4 messages · kathie, David Winsemius, Douglas Bates +1 more

#
Dear R users...

I need to change the S+ code below to R code.

I am wondering if there is a R statement equivalent for "assign" statement
in S-plus.


--------------------------------------------------------

  prime <- function(x)
    {
    1*(abs(x) < chuber)
    }
  assign("prime",prime,frame=1)

---------------------------------------------------------


Any comments will be greatly appreciated.

Kathryn Lord
#
On Dec 23, 2008, at 1:41 PM, kathie wrote:

            
?assign   # ????
#
On Tue, Dec 23, 2008 at 1:38 PM, David Winsemius <dwinsemius at comcast.net> wrote:

            
The problem is not with the assign function per se but with the use of
frame = 1 as an argument to assign.  R uses evaluation environments
and S used evaluation frames.  frame = 1 was special, although I have
forgotten which one it was.

Kathie, I would try removing the call to assign altogether and seeing
if the rest of your S-PLUS script works as intended.
#
If I remember correctly, frame 1 is the evaluation frame that comes into existence with each evaluation, then goes away at the end of the evaluation.  The main use of it is to get past the fact that S-PLUS searches the current functions variables, but not the ones the current function is nested in, so a person could assign something to frame 1, then call another function and that function could look for the variable in frame 1.

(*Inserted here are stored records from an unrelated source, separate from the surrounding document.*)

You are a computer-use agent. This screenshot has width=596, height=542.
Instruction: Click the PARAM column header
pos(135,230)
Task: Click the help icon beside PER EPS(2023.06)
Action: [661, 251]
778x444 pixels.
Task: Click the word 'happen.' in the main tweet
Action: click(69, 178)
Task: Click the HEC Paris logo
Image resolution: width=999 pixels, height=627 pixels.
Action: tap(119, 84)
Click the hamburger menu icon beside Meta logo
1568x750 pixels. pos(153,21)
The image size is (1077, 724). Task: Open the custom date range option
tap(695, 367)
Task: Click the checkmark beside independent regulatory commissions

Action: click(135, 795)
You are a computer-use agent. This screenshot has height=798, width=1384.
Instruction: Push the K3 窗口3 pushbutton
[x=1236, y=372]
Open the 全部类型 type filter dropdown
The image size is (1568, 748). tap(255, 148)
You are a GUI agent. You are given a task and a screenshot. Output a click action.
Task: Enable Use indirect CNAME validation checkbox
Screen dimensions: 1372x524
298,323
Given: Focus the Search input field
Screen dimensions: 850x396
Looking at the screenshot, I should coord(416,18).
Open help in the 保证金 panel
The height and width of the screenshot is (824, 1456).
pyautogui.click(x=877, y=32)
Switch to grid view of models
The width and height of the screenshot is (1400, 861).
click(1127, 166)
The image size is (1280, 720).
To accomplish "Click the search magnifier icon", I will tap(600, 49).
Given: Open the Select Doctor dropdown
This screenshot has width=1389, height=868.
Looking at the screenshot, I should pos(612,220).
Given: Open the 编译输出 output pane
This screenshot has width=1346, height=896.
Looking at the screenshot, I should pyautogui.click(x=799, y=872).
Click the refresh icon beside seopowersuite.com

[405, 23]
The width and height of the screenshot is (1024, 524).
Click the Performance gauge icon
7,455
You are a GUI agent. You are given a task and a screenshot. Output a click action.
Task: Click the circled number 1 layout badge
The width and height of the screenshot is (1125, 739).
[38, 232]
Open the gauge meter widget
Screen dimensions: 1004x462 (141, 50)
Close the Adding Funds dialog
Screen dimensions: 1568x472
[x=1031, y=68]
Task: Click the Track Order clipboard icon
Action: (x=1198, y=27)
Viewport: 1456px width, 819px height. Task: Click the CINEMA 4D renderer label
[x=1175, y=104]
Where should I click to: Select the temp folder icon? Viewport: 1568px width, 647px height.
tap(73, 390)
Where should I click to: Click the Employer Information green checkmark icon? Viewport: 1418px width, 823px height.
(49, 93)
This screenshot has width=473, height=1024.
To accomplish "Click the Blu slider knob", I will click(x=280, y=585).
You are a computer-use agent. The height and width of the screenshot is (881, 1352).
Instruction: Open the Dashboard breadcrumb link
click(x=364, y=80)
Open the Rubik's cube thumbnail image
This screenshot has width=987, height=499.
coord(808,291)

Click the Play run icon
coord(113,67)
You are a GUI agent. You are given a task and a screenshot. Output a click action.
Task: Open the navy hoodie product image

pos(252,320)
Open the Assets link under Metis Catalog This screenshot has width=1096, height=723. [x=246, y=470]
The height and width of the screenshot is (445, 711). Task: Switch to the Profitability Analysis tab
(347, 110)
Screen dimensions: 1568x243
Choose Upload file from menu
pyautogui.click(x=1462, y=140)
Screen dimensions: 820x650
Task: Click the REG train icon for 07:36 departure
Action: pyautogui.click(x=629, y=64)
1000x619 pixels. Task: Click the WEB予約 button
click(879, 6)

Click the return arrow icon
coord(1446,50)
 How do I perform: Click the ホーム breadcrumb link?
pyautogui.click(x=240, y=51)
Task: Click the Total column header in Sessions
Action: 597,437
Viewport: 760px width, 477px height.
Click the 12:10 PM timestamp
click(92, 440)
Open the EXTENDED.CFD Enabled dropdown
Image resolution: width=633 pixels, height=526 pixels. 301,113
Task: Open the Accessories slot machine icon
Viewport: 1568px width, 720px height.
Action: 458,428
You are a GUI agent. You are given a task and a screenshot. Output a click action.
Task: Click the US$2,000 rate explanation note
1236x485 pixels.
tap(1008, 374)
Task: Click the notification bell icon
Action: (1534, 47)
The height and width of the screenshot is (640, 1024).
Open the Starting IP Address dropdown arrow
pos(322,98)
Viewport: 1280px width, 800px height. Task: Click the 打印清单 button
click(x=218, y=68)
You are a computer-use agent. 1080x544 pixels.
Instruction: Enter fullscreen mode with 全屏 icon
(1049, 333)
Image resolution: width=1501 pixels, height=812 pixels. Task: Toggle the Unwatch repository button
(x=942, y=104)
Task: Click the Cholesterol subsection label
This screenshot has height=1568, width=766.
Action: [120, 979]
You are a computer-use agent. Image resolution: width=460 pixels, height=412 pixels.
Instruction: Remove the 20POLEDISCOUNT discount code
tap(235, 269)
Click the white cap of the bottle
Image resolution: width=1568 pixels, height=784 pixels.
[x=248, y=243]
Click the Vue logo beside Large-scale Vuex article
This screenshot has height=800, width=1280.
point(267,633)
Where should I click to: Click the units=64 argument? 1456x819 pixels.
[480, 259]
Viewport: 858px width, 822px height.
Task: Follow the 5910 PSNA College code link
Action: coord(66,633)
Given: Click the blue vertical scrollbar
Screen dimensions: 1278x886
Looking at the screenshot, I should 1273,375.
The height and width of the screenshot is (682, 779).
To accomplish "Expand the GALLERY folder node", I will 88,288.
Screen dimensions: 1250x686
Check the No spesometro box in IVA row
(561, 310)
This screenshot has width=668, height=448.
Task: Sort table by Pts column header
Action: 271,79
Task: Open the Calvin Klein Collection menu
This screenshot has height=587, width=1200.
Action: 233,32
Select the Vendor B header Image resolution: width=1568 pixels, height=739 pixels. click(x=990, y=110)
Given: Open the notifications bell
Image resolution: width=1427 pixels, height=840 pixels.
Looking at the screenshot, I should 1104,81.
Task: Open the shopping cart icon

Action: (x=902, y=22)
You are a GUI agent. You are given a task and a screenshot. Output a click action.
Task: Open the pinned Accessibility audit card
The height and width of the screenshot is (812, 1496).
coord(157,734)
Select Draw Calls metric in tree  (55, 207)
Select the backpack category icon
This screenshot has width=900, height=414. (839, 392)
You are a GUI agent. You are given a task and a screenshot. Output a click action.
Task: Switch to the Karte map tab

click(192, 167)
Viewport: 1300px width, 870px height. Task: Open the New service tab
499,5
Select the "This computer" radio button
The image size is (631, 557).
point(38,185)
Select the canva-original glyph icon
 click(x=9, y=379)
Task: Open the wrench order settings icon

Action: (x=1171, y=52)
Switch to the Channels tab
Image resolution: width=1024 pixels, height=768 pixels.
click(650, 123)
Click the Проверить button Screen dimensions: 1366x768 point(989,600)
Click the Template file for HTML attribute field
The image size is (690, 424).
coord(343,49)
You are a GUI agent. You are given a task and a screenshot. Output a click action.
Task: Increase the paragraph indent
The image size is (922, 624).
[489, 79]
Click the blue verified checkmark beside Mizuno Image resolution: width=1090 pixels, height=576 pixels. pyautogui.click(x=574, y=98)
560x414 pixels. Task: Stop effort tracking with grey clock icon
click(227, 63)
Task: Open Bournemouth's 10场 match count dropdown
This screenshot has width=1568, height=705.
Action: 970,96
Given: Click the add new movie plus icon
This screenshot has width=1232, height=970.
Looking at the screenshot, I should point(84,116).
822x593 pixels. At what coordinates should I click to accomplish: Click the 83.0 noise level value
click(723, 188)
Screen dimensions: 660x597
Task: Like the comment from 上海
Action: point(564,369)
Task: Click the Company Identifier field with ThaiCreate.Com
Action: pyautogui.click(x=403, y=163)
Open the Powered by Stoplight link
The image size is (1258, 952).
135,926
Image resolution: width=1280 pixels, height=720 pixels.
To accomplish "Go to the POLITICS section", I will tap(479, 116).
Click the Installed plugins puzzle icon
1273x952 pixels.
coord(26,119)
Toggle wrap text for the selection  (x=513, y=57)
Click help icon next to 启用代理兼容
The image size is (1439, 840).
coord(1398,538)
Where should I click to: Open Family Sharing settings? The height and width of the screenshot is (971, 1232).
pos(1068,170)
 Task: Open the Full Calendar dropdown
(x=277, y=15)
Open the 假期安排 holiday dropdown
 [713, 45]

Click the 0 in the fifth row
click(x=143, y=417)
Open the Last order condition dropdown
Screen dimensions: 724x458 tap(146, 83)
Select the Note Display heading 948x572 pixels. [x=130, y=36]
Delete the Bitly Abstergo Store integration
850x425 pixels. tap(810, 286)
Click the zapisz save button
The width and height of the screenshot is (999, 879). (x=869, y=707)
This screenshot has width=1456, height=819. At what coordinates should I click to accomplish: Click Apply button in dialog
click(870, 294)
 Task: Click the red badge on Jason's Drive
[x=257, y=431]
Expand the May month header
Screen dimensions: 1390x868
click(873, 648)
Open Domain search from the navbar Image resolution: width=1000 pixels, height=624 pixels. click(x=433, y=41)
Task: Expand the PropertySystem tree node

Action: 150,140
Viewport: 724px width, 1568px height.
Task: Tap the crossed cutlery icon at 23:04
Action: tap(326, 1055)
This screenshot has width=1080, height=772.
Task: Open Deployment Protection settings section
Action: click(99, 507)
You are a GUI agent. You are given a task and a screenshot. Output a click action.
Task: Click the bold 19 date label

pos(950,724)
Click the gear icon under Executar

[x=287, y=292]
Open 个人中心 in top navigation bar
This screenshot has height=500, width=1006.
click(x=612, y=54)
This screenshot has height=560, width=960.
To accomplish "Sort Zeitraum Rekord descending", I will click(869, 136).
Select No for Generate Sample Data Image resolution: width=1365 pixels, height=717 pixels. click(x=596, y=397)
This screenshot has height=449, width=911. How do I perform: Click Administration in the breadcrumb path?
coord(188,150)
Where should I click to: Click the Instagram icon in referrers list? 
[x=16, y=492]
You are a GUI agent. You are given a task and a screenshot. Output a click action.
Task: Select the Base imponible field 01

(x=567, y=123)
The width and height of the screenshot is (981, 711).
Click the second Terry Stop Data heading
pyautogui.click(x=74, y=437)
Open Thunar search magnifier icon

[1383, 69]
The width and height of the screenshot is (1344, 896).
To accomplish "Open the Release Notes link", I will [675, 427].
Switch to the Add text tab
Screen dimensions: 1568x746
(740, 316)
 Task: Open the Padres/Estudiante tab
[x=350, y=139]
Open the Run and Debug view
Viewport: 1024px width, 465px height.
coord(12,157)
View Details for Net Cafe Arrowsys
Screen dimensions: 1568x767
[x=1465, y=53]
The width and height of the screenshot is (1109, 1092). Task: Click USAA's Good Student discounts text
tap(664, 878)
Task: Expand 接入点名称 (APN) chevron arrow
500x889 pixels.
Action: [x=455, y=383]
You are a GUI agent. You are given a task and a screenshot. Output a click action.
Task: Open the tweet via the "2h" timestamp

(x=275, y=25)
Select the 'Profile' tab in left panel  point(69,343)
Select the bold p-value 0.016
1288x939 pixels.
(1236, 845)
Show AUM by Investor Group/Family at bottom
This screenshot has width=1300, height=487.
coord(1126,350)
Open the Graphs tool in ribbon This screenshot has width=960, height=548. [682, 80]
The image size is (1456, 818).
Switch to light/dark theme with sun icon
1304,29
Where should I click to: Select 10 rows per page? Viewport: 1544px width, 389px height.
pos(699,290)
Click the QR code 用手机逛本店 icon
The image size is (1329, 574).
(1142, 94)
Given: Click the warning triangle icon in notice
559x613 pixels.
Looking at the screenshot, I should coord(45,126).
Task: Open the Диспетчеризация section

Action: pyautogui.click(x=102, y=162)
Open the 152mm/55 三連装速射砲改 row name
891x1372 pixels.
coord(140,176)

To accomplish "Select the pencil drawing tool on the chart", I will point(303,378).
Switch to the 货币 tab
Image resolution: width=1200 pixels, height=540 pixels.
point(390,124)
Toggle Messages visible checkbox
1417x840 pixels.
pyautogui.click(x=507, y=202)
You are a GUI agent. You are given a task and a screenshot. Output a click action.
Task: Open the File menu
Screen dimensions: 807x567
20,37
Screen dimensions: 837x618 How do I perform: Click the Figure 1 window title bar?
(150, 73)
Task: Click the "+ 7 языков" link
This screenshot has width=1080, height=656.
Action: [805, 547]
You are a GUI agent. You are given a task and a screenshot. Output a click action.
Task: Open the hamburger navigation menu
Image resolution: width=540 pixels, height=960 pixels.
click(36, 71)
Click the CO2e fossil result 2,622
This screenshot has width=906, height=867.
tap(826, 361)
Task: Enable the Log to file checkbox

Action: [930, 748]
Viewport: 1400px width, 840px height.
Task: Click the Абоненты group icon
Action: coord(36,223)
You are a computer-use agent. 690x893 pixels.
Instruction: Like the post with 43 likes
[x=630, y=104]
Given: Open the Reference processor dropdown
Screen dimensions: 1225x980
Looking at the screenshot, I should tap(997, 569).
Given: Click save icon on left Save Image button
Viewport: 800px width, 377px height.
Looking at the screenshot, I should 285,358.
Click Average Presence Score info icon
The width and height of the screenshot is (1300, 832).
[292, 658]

To do the same thing in R depends on what you are trying to accomplish.  In some cases the lexical scoping of R makes this completely unneeded.  If function g is defined inside of function f and function f assigns a value to 'prime' before function g is called, then function g will be able to see 'prime' in function f without any use of assign or frame 1.  If function g needs to change the value of 'prime', then <<- will work.

If function g is not defined inside of function f and they both need to see the same variable (and it cannot be passed as an argument), then one way to do this is to just insure that both functions inherit from the same environment.